"""
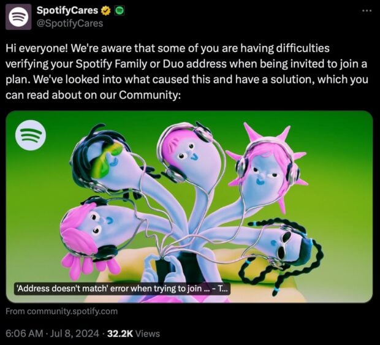
Task: Open the @SpotifyCares handle link
Action: point(70,23)
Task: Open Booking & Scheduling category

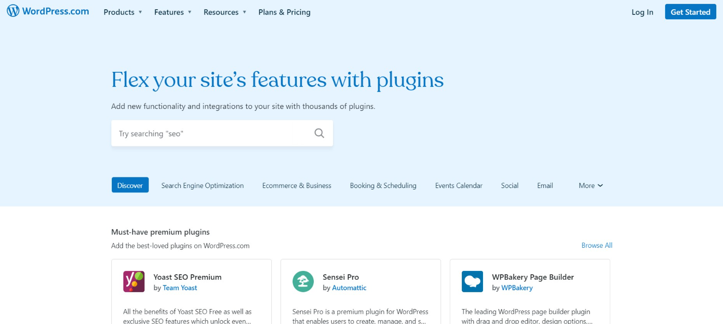Action: point(383,186)
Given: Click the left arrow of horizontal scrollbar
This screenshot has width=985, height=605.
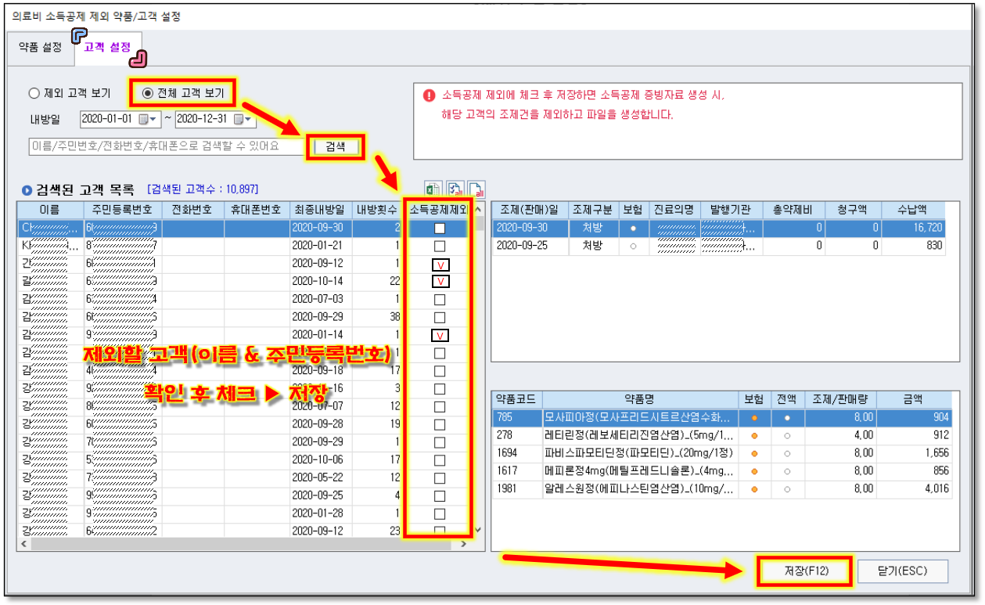Looking at the screenshot, I should pyautogui.click(x=24, y=543).
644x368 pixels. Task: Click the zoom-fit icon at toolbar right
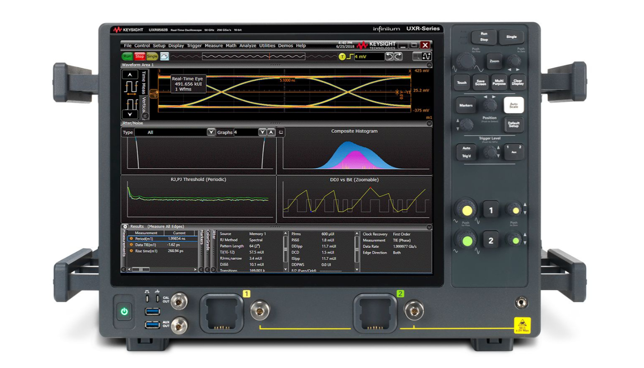coord(427,55)
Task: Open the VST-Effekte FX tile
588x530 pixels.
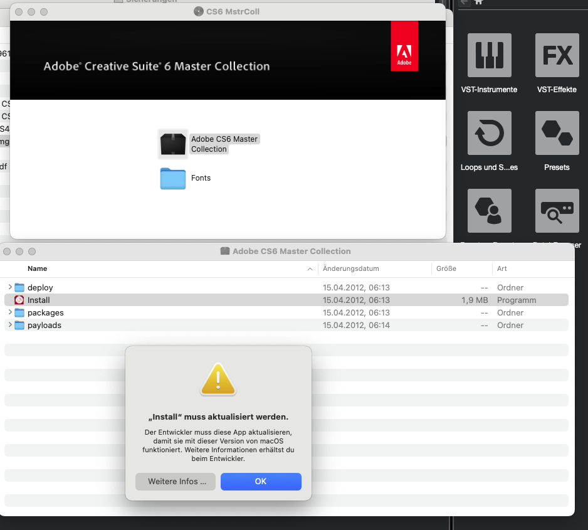Action: coord(557,55)
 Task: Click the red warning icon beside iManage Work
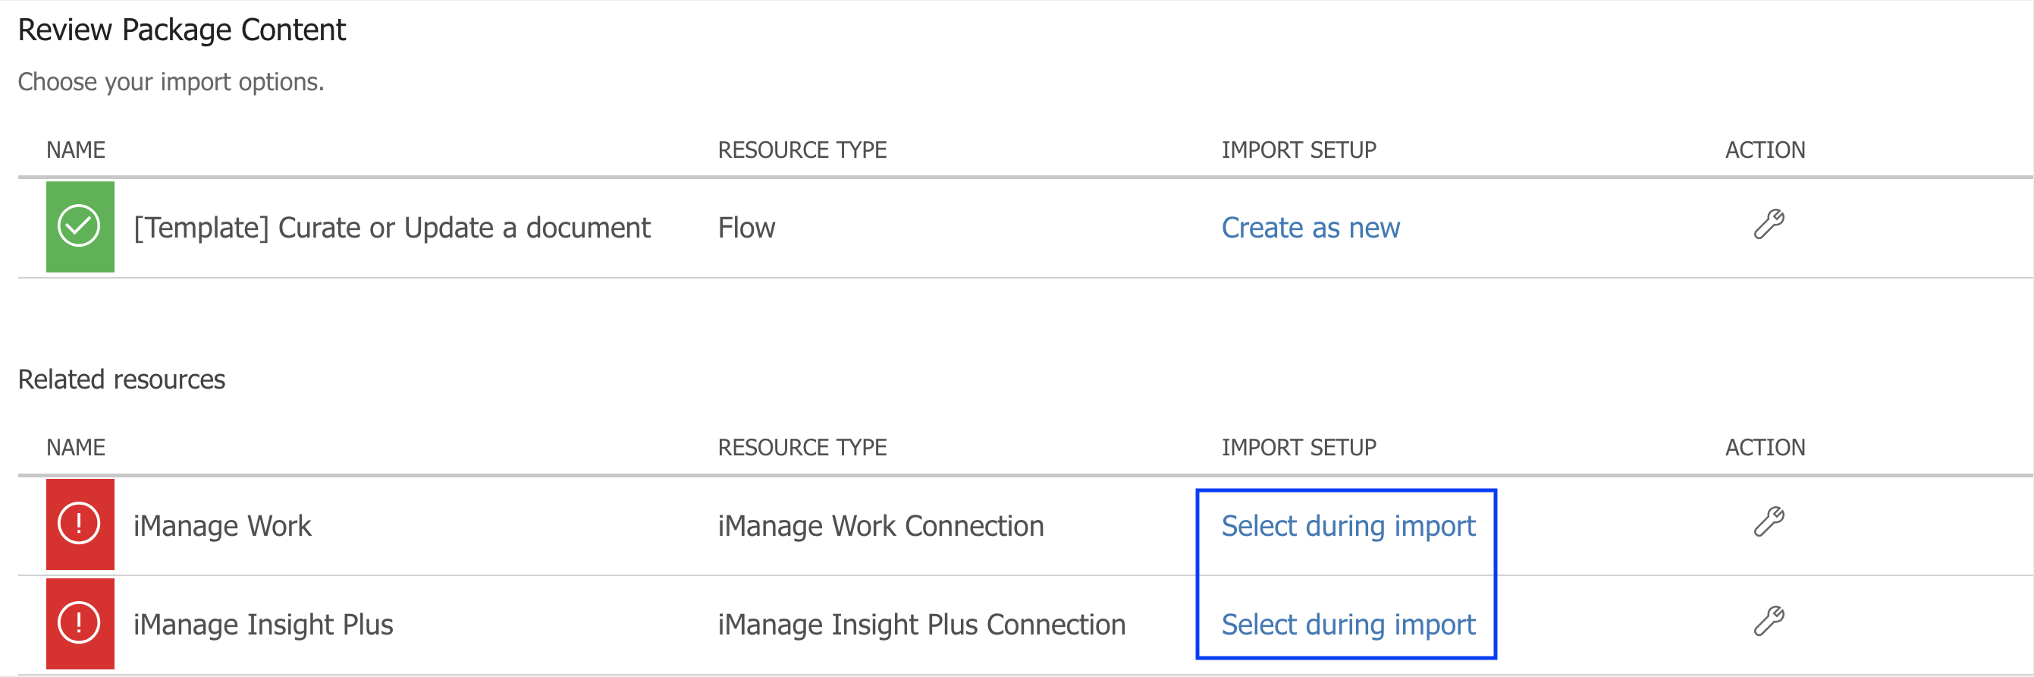pos(80,525)
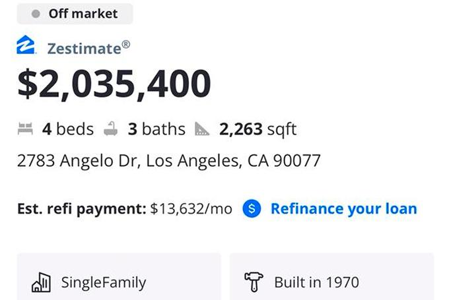Screen dimensions: 451x300
Task: Click the 4 beds text
Action: click(68, 129)
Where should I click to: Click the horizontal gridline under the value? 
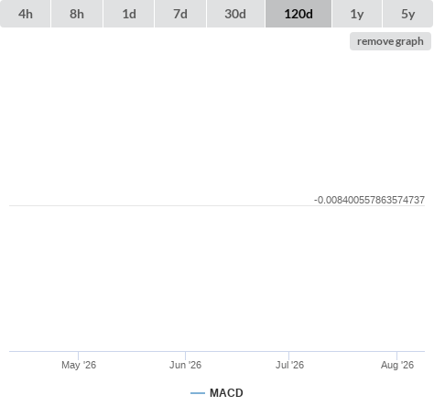(217, 206)
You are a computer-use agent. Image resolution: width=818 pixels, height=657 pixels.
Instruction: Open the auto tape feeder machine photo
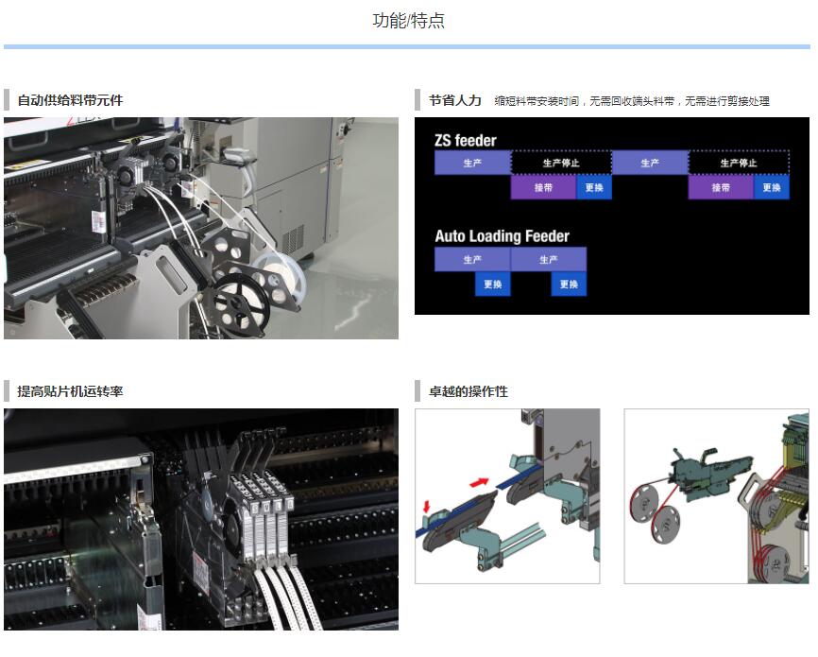(x=200, y=228)
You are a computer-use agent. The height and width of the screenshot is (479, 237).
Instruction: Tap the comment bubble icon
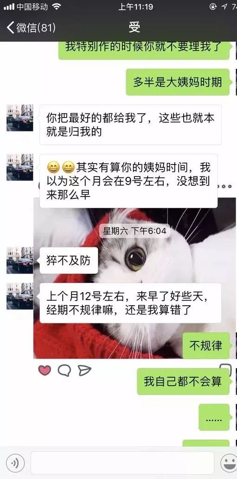click(64, 370)
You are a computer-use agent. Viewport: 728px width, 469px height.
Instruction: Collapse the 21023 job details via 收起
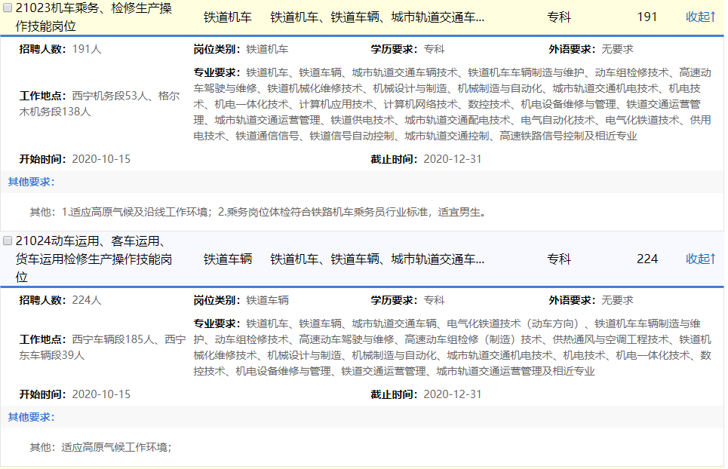pyautogui.click(x=700, y=17)
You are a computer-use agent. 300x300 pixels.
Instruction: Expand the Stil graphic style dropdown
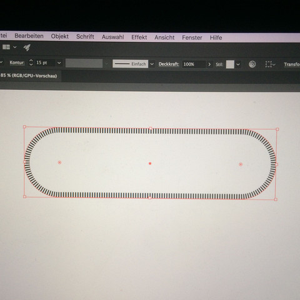(238, 64)
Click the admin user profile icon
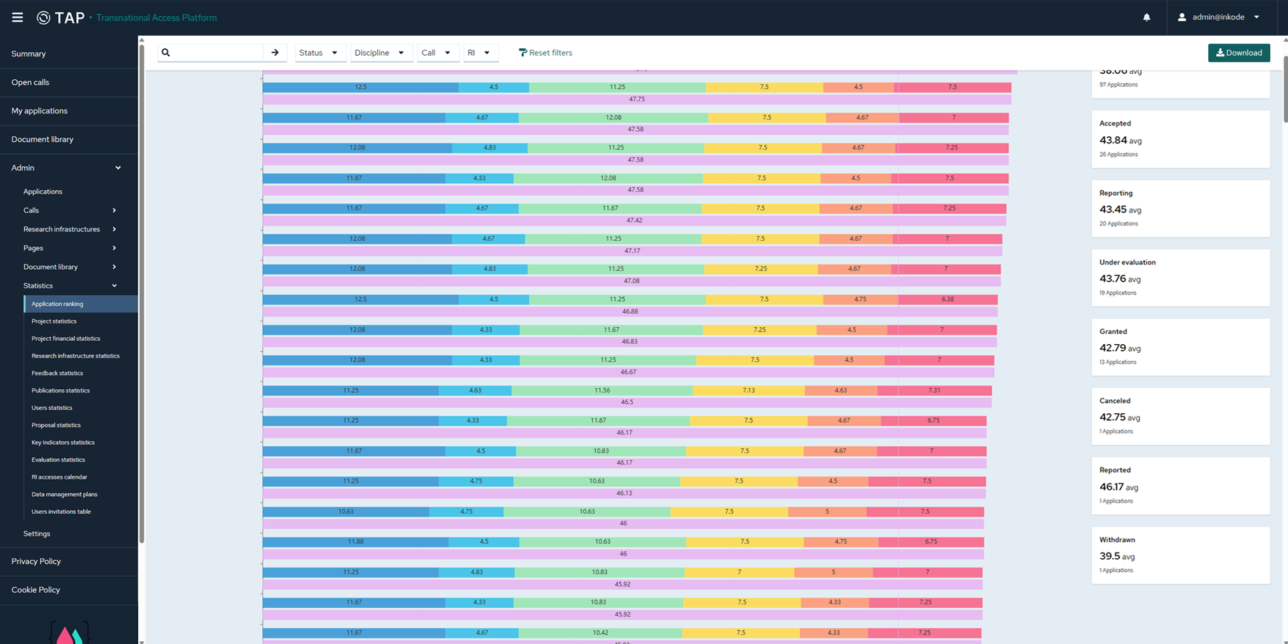Screen dimensions: 1288x644 (1181, 17)
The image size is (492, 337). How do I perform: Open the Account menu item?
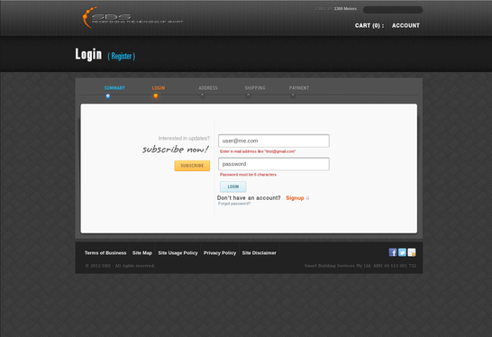click(405, 26)
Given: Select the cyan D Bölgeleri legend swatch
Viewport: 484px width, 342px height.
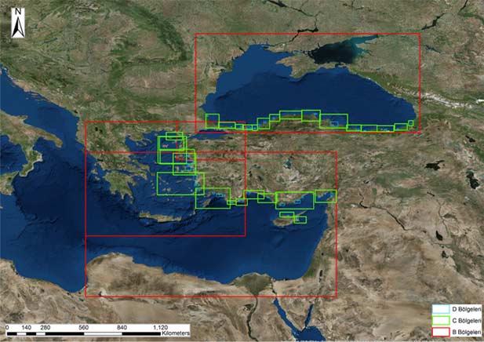Looking at the screenshot, I should tap(440, 310).
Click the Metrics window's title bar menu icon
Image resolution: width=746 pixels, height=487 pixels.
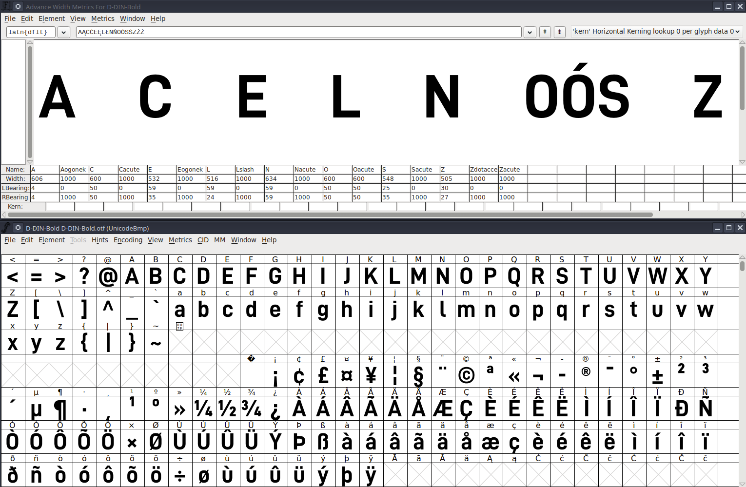point(18,6)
"""
> [Work order] Search the data for "Given" and list every line in which it occurs.

> [Exercise solution]
Given: Click the left arrow of horizontal scrollbar
Given: Select the cyan D Bölgeleri legend swatch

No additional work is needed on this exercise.